Em O Futuro de uma Ilusão (um dos títulos que fazem parte da seleta listinha de "livros que mudaram a minha vida"), Freud distingue três formas de autoengano. A primeira é a que ele chama de "erro". Uma pessoa mal-informada, convencida de que a Terra é plana ou de que as vacinas fazem mal para a saúde, está cometendo um erro. Esse tipo de equívoco tem cura, mas exige transfusão imediata de fontes de informação e alguma capacidade de autocrítica.

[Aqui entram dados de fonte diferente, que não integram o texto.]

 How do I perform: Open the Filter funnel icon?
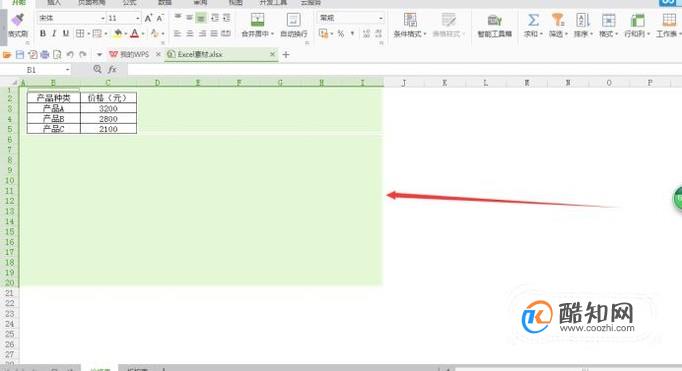[558, 20]
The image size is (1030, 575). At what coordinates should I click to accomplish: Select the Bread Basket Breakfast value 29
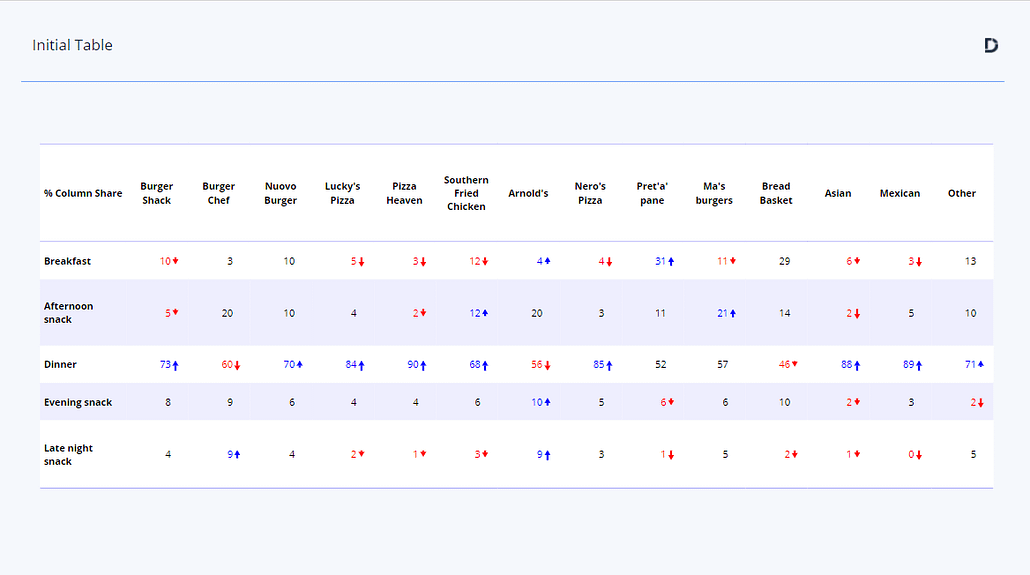point(784,261)
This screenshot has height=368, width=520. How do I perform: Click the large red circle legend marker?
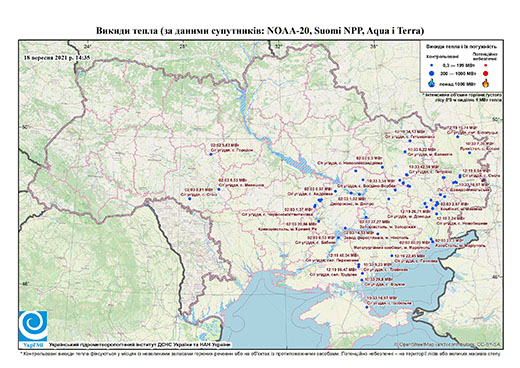485,73
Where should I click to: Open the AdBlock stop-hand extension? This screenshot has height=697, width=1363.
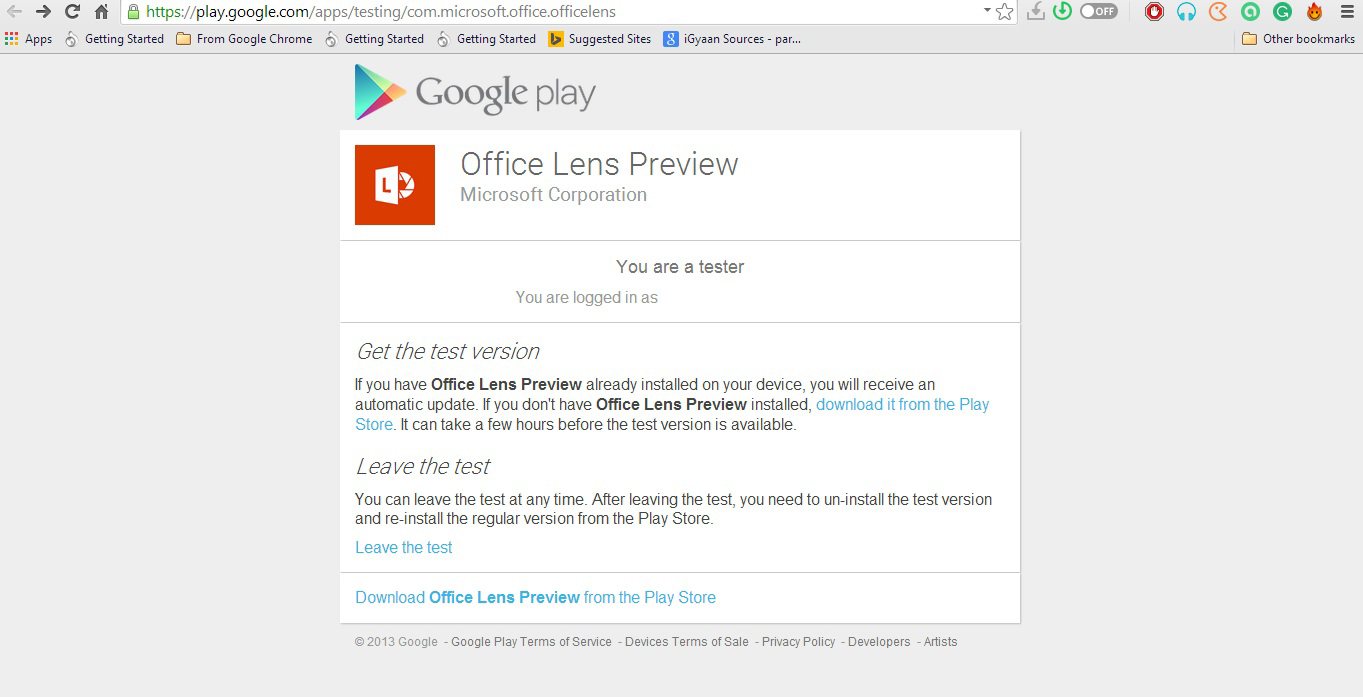point(1154,12)
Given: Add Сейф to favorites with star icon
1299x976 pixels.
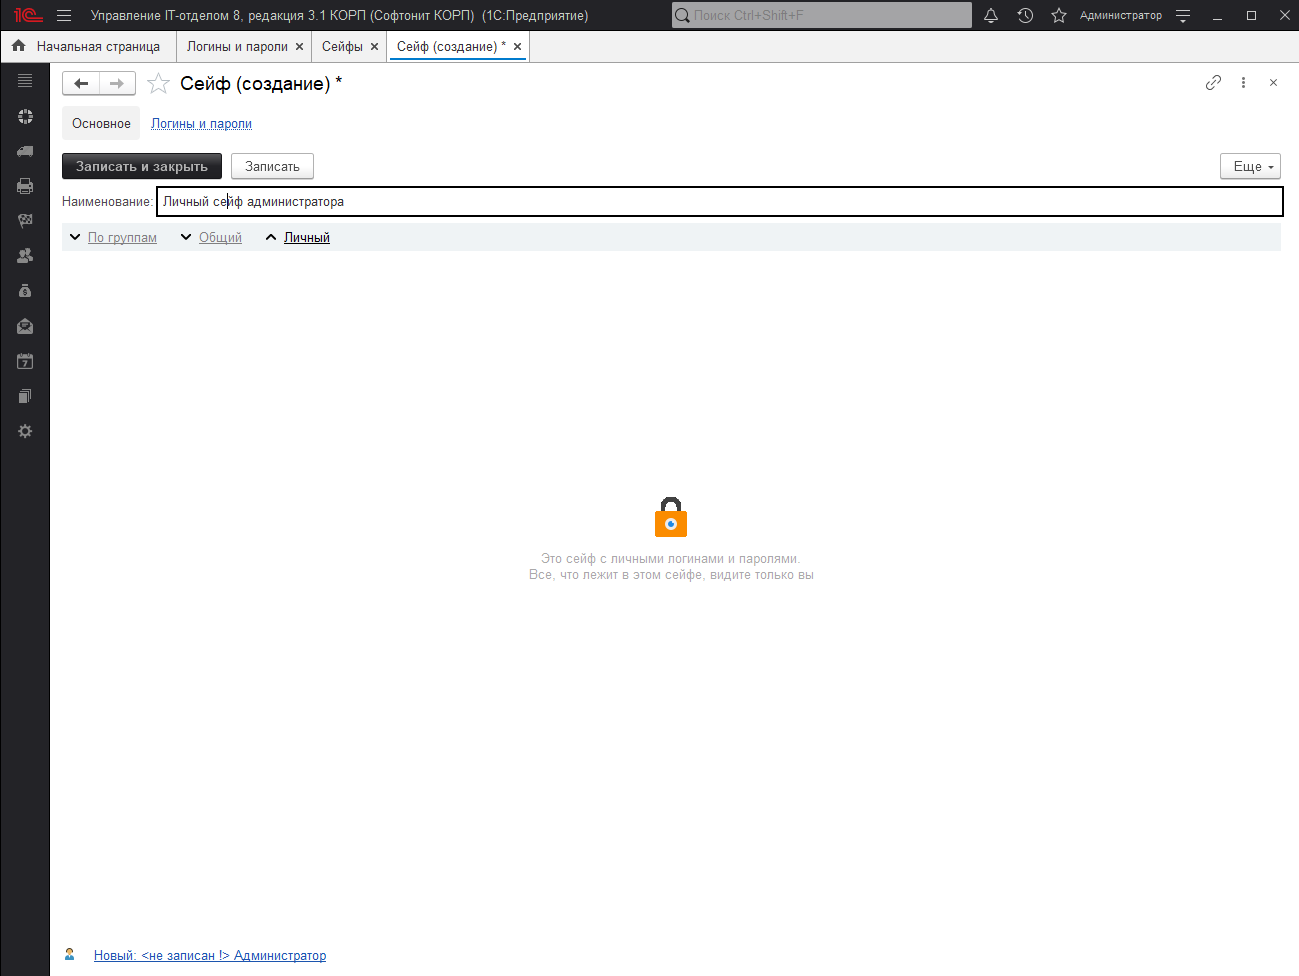Looking at the screenshot, I should click(158, 84).
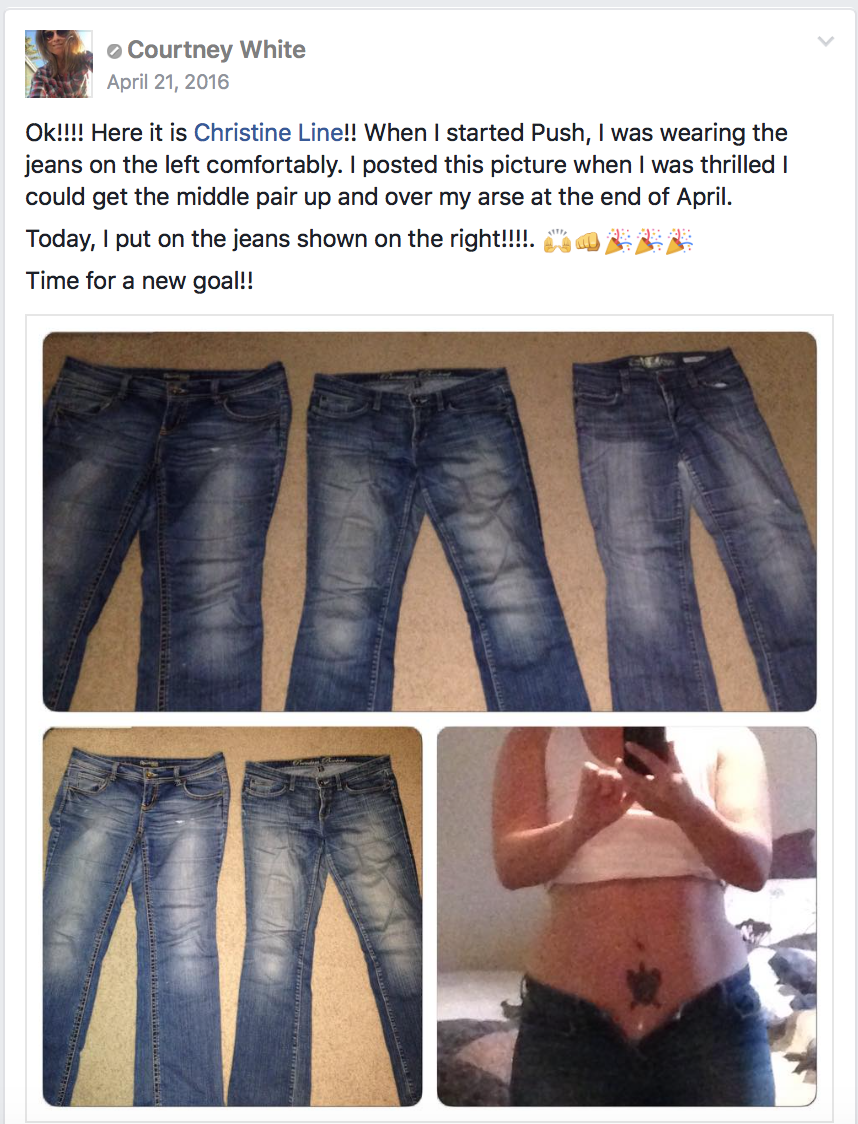The height and width of the screenshot is (1124, 858).
Task: Follow the tagged Christine Line link
Action: pyautogui.click(x=268, y=133)
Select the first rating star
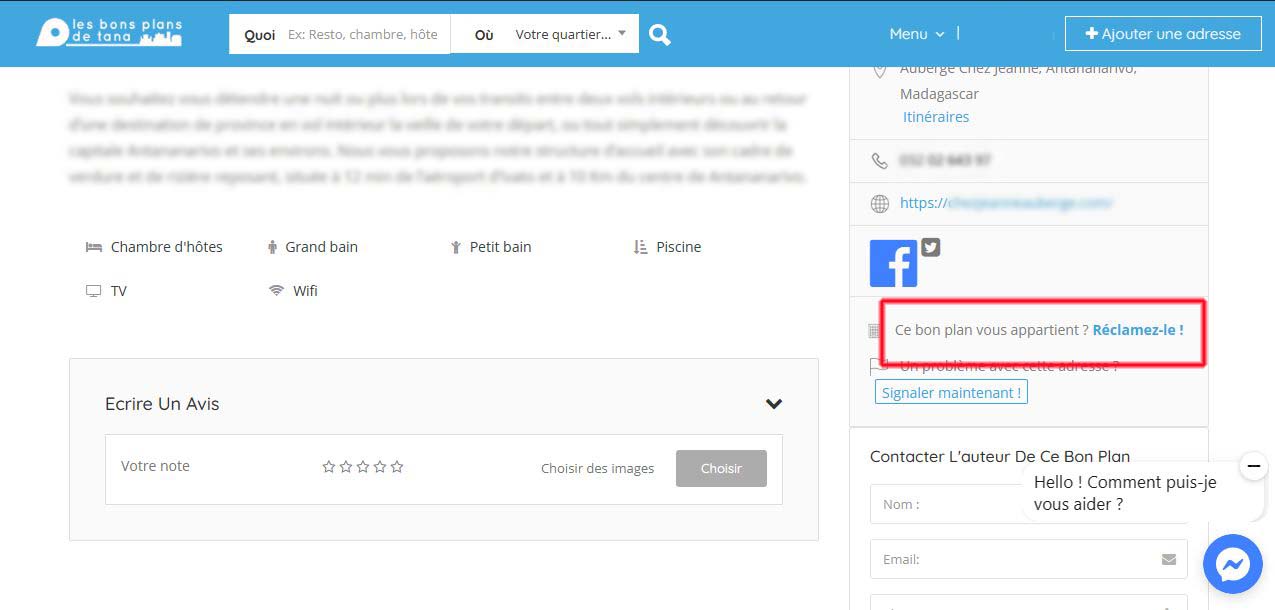The image size is (1275, 610). (x=328, y=467)
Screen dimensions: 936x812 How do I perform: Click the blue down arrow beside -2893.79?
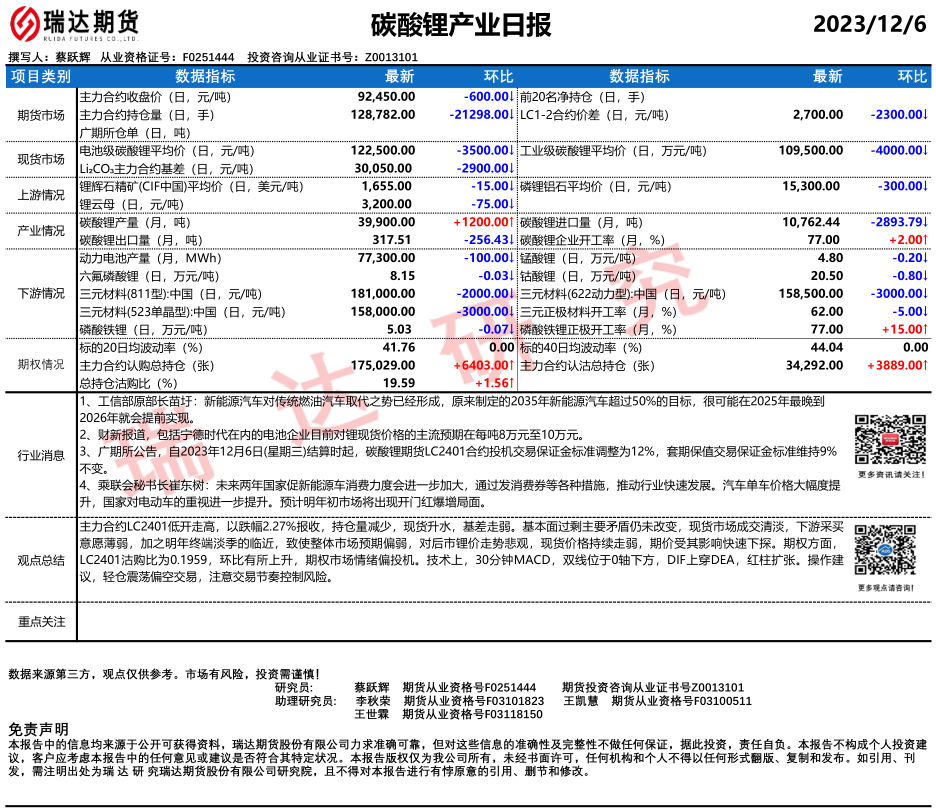point(924,221)
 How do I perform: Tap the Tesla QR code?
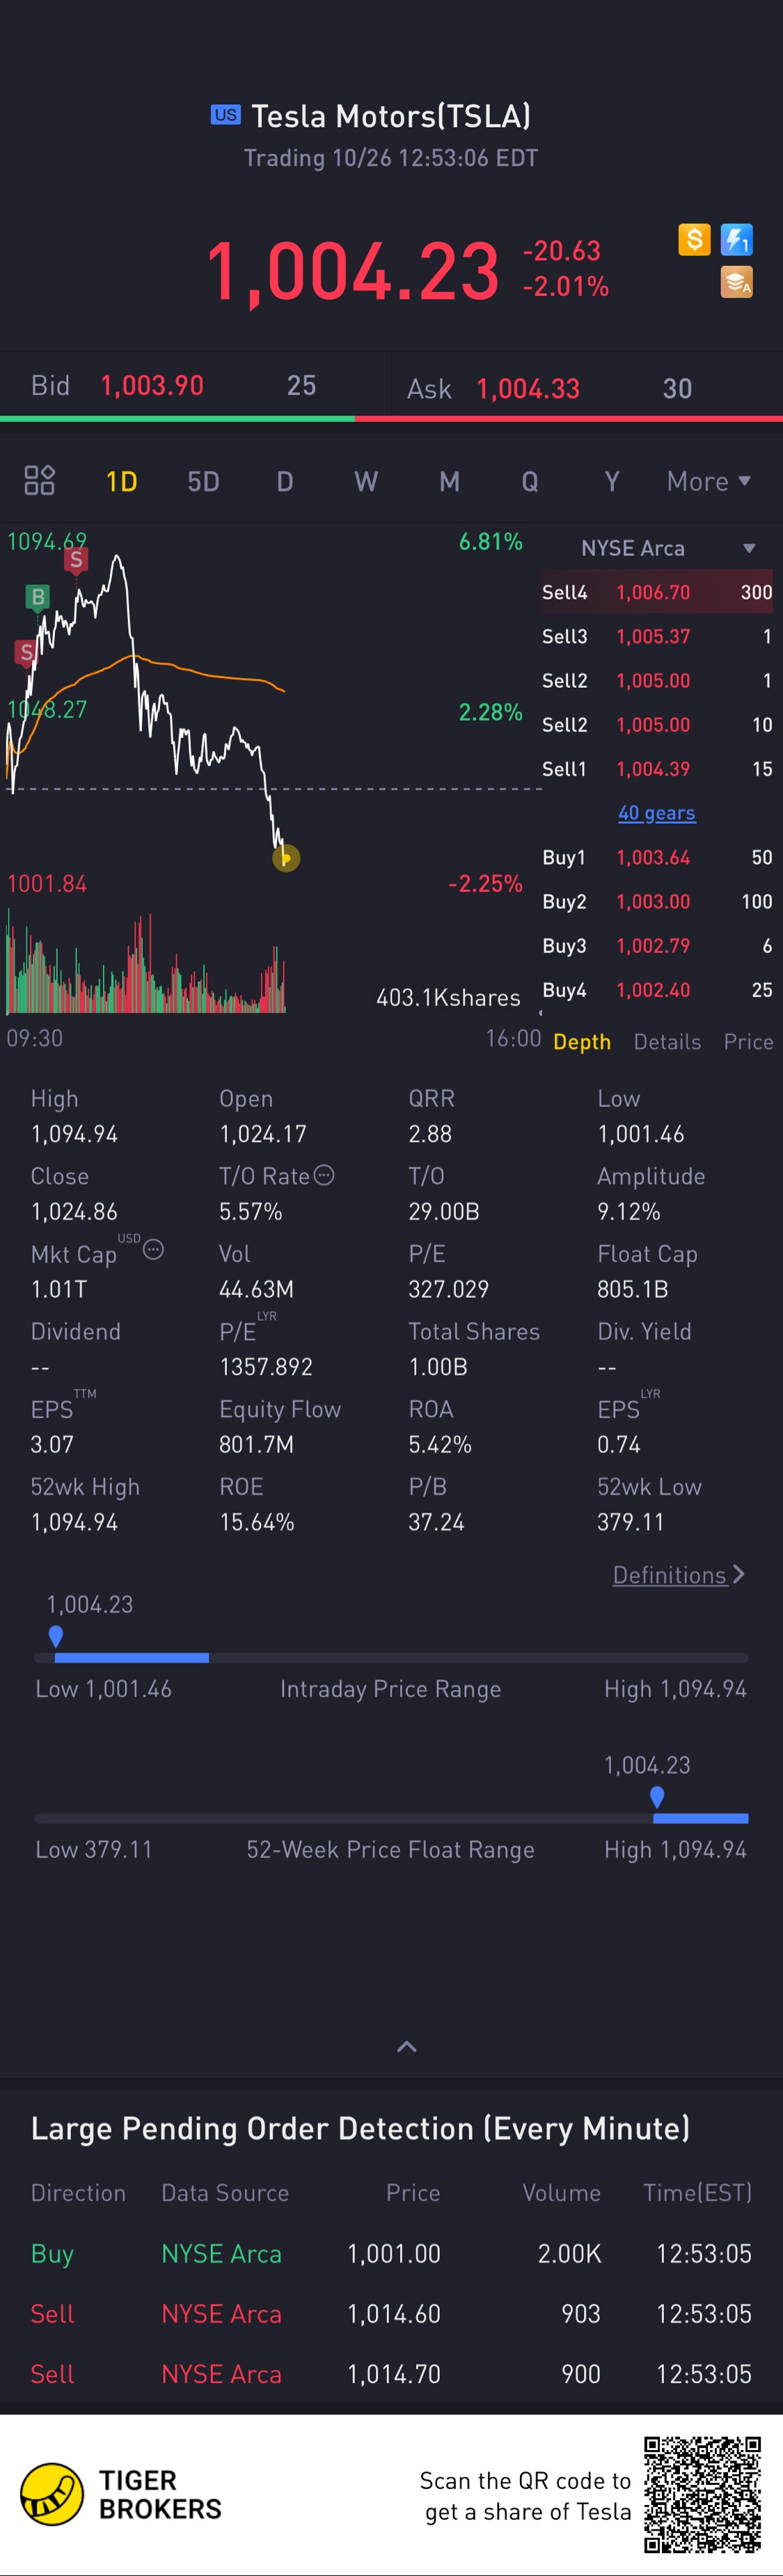pyautogui.click(x=702, y=2494)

Já a "ilusão" não é necessariamente um erro, mas implica o forte desejo de acreditar em alguma coisa – mesmo contra todas as evidências em contrário. A donzela que espera encontrar um príncipe (ou vice-versa) com quem será feliz para sempre em doce e alegre harmonia cultiva uma das mais antigas e populares ilusões do mundo. Até pode acontecer, claro, mas amores de contos de fadas não são exatamente a regra na vida real. Também nos iludimos quando imaginamos que alguém (mais forte, mais sábio, mais poderoso) será capaz de resolver nossos problemas por nós. Acontece de vez em quando, é verdade, mas geralmente quando ainda somos crianças e nossos problemas estão ao alcance dos superpoderes de uma boa mãe.
Freud chama de "delírio" aquilo que apresenta uma contradição tão grande com a realidade que se aproxima da alucinação psiquiátrica. A donzela, nesse caso, não sonha com um príncipe no sentido figurado, mas com um membro da família real britânica em uma imaginária visita diplomática a Porto Alegre. Usuários de WhatsApp costumam ser abastecidos diariamente com "notícias" que se enquadram nessa modalidade olímpica de autoengano.
Freud escreveu O Futuro de uma Ilusão, em 1927, movido pelo desejo de demonstrar como o nosso irremediável desamparo, como espécie, pode nos levar a trocar a razão pelo alívio fácil do pensamento mágico. A razão nos diz que: 1) desastres acontecem e 2) a morte é incontornável. Não controlamos o destino e, mesmo que tenhamos a sorte de levar uma vida tranquila e sem grandes atropelos, nunca sabemos como essa história vai terminar. Diante dessa sensação de desamparo e fragilidade frente ao que não podemos controlar, uma das respostas humanas mais comuns é a de recorrer à fantasia infantil de que alguém mais forte vai aparecer para nos proteger e salvar. Para a alquebrada Alemanha da época de Sigmund Freud, a resposta veio logo em seguida, na figura de um ditador que se autoproclamava simplesmente "o líder".
Tornar-se adulto, ensina Freud, significa aceitar que quase nada que nos aflige seriamente será resolvido de forma simples e sem o concurso do nosso próprio esforço e sacrifício. Nos últimos dias, surgiram muitas vozes sensatas tentando entender as origens políticas e sociais da delirante campanha pela volta do regime militar que ganhou fôlego durante a paralisação dos caminhoneiros. Mas o tempo todo eu só me lembrava de Freud: "O ser humano não pode permanecer eternamente criança, tem de finalmente sair ao encontro da 'vida hostil'. Podemos chamar a isso de educação para a realidade".
O Brasil precisa crescer, sim, mas não apenas naquilo que pode ser medido pelo PIB.